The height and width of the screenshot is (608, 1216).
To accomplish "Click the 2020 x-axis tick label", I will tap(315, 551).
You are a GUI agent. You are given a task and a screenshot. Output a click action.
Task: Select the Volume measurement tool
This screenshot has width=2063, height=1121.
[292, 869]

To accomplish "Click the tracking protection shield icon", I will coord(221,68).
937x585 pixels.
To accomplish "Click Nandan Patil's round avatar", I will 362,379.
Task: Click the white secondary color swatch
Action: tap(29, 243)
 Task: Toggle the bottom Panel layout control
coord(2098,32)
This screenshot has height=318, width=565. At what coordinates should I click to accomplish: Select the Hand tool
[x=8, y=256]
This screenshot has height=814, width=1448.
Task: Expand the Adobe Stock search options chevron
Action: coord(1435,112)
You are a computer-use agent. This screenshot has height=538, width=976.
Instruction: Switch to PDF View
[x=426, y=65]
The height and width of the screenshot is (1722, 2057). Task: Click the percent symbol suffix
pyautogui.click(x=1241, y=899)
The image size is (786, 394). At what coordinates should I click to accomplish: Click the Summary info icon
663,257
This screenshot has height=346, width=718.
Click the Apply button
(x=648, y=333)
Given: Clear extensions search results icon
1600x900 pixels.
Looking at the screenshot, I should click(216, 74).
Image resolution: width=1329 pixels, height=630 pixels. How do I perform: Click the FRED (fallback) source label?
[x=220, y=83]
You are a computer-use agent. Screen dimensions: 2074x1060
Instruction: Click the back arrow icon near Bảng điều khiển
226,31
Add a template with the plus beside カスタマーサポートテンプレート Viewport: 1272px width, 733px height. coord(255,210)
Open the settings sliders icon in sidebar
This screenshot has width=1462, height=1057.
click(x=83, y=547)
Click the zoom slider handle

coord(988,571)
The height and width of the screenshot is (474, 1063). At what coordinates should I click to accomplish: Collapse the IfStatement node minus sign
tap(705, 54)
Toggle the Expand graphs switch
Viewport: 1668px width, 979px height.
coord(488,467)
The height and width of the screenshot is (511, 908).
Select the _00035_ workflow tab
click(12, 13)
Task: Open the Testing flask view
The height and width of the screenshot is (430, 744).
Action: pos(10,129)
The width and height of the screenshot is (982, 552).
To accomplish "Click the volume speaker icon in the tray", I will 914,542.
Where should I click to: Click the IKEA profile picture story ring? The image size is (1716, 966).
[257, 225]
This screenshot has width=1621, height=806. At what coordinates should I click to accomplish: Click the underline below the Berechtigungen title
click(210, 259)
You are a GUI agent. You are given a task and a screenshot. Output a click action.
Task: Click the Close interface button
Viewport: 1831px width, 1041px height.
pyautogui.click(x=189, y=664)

◆ **What you should do**: In the listing above, find each line with the word "computer" and return it.

◆ **Output for this exercise**:
You are a computer-use agent. This screenshot has height=538, width=976.
You are a computer-use agent. Screen dimensions: 2074x1060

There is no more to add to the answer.